START Information given
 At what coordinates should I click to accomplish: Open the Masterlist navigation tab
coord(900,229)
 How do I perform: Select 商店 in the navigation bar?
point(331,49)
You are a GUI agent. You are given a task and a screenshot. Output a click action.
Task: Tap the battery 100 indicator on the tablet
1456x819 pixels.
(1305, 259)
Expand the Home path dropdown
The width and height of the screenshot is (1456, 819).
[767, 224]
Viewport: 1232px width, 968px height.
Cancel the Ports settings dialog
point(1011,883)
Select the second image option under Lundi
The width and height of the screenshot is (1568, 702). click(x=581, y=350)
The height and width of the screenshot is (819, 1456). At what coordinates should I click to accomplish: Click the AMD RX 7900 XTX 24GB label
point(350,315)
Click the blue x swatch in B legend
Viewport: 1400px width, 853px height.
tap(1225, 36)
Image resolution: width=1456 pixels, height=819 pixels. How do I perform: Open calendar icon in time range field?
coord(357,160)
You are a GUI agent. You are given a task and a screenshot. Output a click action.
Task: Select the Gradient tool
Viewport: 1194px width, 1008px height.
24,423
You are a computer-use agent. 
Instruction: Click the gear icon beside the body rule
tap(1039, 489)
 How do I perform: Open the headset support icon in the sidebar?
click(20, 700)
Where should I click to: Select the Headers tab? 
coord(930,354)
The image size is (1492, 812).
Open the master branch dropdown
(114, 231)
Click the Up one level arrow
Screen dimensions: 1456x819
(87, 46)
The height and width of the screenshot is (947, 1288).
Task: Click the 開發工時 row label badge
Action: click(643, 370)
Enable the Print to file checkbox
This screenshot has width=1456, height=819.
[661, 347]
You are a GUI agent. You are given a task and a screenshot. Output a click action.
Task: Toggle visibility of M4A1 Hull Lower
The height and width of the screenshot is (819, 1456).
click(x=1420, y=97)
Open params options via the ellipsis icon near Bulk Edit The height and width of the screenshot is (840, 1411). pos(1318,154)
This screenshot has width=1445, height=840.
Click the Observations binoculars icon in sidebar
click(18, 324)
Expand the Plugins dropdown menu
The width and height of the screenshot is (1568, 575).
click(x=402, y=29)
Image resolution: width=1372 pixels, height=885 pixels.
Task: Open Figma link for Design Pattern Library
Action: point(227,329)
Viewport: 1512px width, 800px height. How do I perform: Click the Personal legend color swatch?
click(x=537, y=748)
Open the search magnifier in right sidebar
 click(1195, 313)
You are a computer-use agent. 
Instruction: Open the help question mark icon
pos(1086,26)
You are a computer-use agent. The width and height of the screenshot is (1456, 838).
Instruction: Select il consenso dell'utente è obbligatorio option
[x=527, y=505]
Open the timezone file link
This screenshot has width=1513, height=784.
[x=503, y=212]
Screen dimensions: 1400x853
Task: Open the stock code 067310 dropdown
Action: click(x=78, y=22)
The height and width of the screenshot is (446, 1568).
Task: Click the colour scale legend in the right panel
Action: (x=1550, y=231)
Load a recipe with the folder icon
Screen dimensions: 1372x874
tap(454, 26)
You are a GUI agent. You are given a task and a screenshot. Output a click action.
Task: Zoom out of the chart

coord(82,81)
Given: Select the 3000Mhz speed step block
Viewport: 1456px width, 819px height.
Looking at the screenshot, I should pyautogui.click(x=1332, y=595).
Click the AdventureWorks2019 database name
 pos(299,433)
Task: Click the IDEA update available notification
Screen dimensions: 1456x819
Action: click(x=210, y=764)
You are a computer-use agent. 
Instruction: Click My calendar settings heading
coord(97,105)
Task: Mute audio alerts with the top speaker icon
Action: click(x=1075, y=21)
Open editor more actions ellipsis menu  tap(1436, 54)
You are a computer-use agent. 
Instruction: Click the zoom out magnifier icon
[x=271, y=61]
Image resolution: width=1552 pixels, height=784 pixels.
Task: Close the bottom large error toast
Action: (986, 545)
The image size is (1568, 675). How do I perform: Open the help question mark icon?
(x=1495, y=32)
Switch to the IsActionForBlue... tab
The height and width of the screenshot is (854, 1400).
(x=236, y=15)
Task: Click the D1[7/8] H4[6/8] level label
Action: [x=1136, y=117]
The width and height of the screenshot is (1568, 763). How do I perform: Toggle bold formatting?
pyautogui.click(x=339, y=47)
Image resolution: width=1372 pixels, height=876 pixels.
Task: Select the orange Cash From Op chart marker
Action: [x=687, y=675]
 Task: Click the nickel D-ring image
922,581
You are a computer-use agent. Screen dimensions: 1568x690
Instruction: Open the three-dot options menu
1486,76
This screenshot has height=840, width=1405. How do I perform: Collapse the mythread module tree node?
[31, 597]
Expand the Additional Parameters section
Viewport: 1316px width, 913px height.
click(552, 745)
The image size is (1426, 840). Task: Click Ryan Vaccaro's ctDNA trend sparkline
END Information given
• _Task instructions_: I need every line of the data that has the word "ellipsis"; please list them.

• _Exercise solution_:
Open params options via the ellipsis icon near Bulk Edit The height and width of the screenshot is (840, 1411). pos(1318,154)
Open editor more actions ellipsis menu  tap(1436, 54)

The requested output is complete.